Самое невероятное было в том, что исчезнувшим (сказать «погибшим» нельзя, ведь без трупа, как известно, не погибают) пилотом была женщина по имени Виктория. Ни семьи, ни детей у нее не было, и некому было закрыть зеркала в ее пустом доме и нарядиться в черные одежды. Единственное, что она имела на земле – это тайную, сокрытую в самых глубоких шахтах рассудка, любовь со стороны всех Купаловских мужиков.
Уже на второй день после исчезновения Вики почему-то никто не мог вспомнить, как выглядело ее тело. Память не удержала в своих недрах ни лица Виктории, ни ее покрытых штанами бедер, ни выпячивающихся из-под летной формы (другой одежды она не носила) грудей. Даже местный художник, втайне от жены закрывшийся в кладовке и пытавшийся сотворить там портрет летчицы, лишь поставил на холст красную кляксу. Иными словами, был человек, и ничего не осталось…
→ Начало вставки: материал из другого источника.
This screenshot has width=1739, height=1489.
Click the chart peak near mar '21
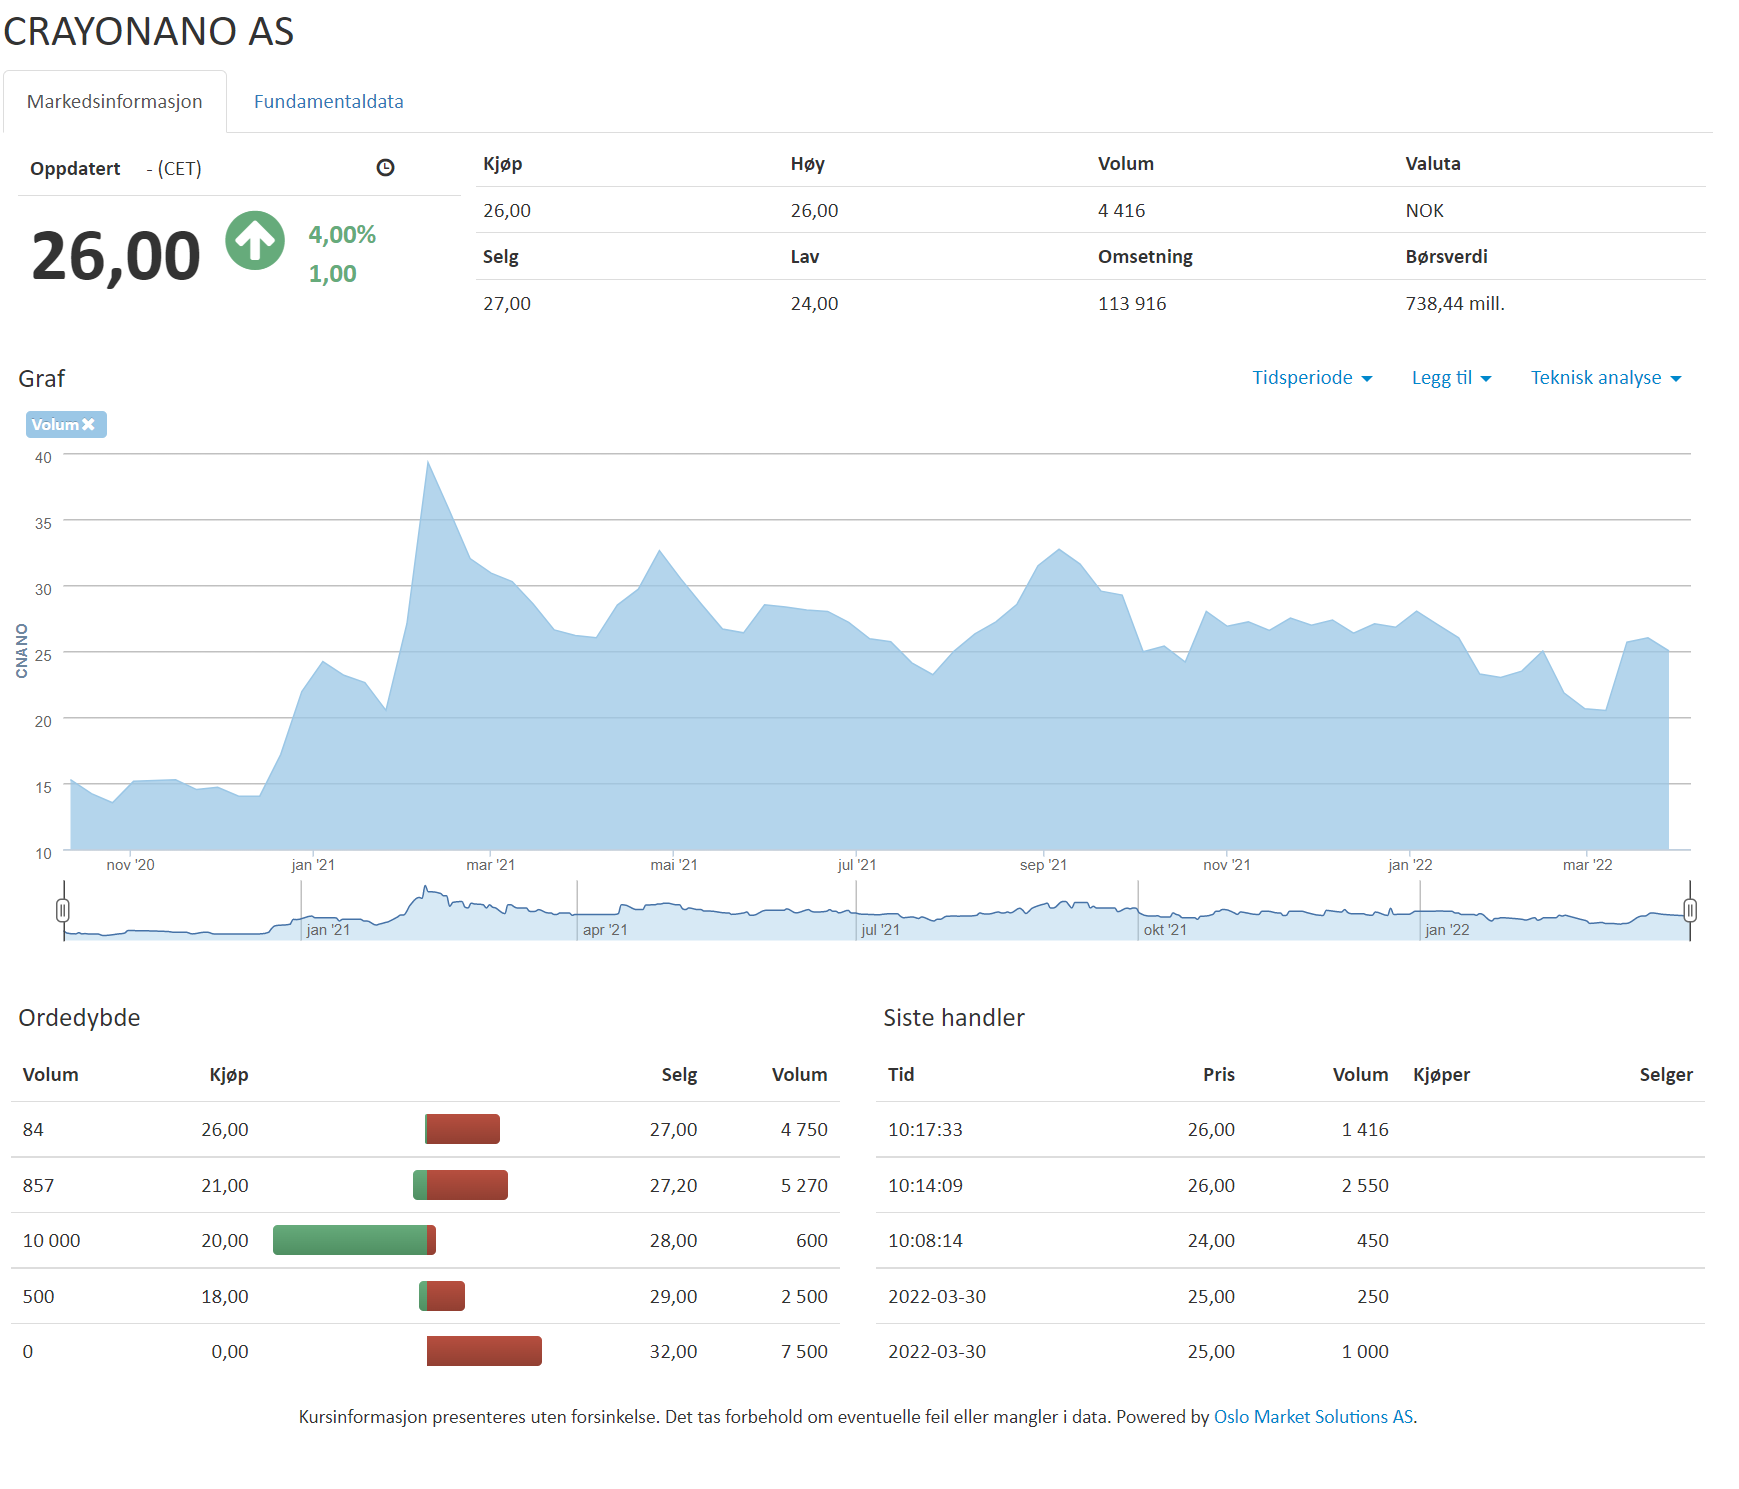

Сам же художник-любитель, который был еще и авиационным доктором, сильно призадумался. Он понял, что был влюблен отнюдь не в безвозвратно исчезнувшее тело, а в какую-то тайну, которую оно в себе хранило. Тем более, он хорошо помнил свою первую встречу с таинственной девой.
- Скажите, почему Вам пришло в голову стать летчицей, - спросил доктор, поправляя ненавистные очки, из-за которых он так и не стал пилотом, - Ведь вы же женщина, а это так вредно для женских органов…
- Вы полагаете, они мне нужны?! – усмехнулась Вика, будто рассыпала вокруг себя груду ледяных кристаллов, - Я Вас поздравляю, ведь Вы стали ровно трехсотым человеком, удивившимся сочетанием меня с моей профессией. Но кто Вы такой, чтобы знать каждый закоулок этого мира!
Неудавшийся летчик тогда опешил, уронил на пол бумаги, а потом подписал все необходимое, даже не подняв глаза на удивительную девушку.
Остальной служивый люд хорошо запомнил необычный взгляд Вики – она смотрела на человека так, будто тот уже давным-давно умер, и его дети умерли тоже. Никто не помнил и голоса летчицы, ибо она почти не говорила, а на вопросы отвечала короткими фразами, которые произносила столь чужим голосом, что некоторые даже полагали, будто горло у нее выковано из железа.
С ней пытались знакомиться, кое для кого приближение к пропитанной тайной Вике, стало чуть ли не смыслом жизни. Но девушка была неприступна даже не как скала, а как перистое облако, плывущее над ней.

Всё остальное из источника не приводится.